The capped simplex is defined as the set of points in the unit hypercube that sum to less than a given value $s$: $$ \left\{ x \in \mathbb{R}^n \ \middle|\ \sum_{i=1}^n x_i \leq s \text{ and } 0\leq x_i \leq 1\right\}. $$
Sampling from the capped simplex when $n$ is small is trivial and efficient with rejection sampling (e.g., sampling $x \sim [0,1]^n$ and then rejecting if $\sum x_i\gt s$). For large $n$, rejection sampling is quickly intractable. The volume of the capped simplex is given by the formula: $$ C(n,s) = \frac{1}{n!} \sum_{k=0}^{\lfloor s \rfloor} (-1)^k \begin{pmatrix}n\\k\end{pmatrix} (s-k)^n. $$ Consider $n=30$ and $s=5$, the acceptance rate for rejection sampling would be less than $10^{-11}\%$.
A better approach is to sample the simplex scaled by $s$ and then reject points with any coordinate greater than 1. There are various ways to sample that simplex but one is to: $$ u \sim \text{Uniform}\left([0,1]^{n+1} \right) \\ y = -\log(u) \\ x_i = s \frac{y_i}{\sum_{j=1}^{n+1} y_j} \quad \text{for } i=1,\ldots,n. $$ Now we reject if any $x_i \gt 1$.
As $n$ grows the volume of the of the $s$-simplex is given by: $$ S(n,s) = \frac{s^n}{n!}. $$ This means the acceptance rate for this method is: $$ \frac{C(n,s)}{S(n,s)} = \sum_{k=0}^{\lfloor s \rfloor} (-1)^k \begin{pmatrix}n\\k\end{pmatrix} \left(1-\frac{k}{s}\right)^n, $$ which goes to $1$ as $n$ grows with fixed $s$: basically free!
For fixed $n$, there's a crossover point as $s$ grows when the acceptance rate becomes better to just use the hypercube again. This happens when: $$ s \ge (n!)^{1/n}. $$ But that's not super useful for large $n$ as it also tends toward 0, so for moderate $s$ relative to large $n$ we're not accepting many samples in either method.
ChatGPT helped derive a more direct method that does not rely on rejection sampling. Suppose $x$ was drawn uniformly from the $s$-capped simplex in $\mathbb{R}^n$ and consider the first coordinate $x_1=t$. Conditioned on $x_1=t$, the remaining coordinates $(x_2,\dots,x_n)$ are uniform on the $(s-t)$-capped simplex in $\mathbb{R}^{n-1}$. Therefore the marginal density of $x_1$ is proportional to the remaining feasible volume: $$ p_{x_1}(t) = \frac{C(n-1,s-t)}{C(n,s)}, \qquad 0 \le t \le \min(1,s). $$ Integrating gives the cumulative distribution function: $$ F_{x_1}(t) = \frac{1}{C(n,s)}\int_0^t C(n-1,s-u)\,du. $$
We can sample $x_1$ by drawing $r_1\sim\mathrm{Uniform}\left([0,1]\right)$ and solving for $t$ such that $F_{x_1}(t)=r_1$ via bisection root finding. Then we recurse on dimension $n-1$ with updated cap $s\leftarrow s-x_1$ to sample $x_2$, and so on. This produces uniform samples from the $s$-capped simplex without any rejection.
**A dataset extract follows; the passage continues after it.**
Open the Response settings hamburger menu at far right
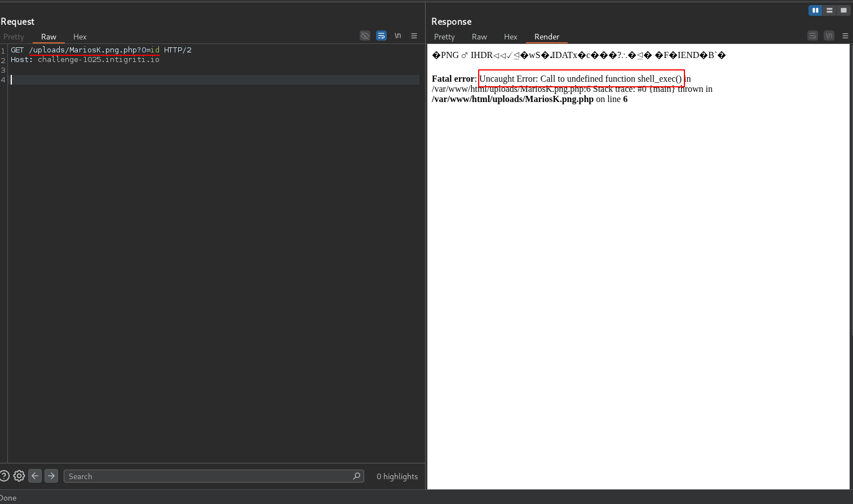Image resolution: width=853 pixels, height=504 pixels. [845, 35]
For double precision, bisection probably needs 50-ish iterations to get maximum accuracy. So it's not super cheap, but still may be worth it some situations. For example, when $n=150$ and $s=56$, the rejection sampling methods both have acceptance rates of about $10^{-5}\%$.
The other reason we might like this recursive direct sampling method is to use it as a parameterization over the capped simplex. If we keep (or recover) the random seeds $r_i$ used to generate each of the coordinates, this gives a mapping from $[0,1]^n$ to the capped simplex. We can differentiate this (skipping the bisection steps) to get jacobian matrices with respect to the random seeds: $\partial x / \partial r$. I'm not going to bother working this out because it's probably best for autodiff or symbolic differentiation to handle it anyway. The mapping is of course only piecewise smooth due to the corners of the capped simplex, but this seems inevitable unless we give up uniformity.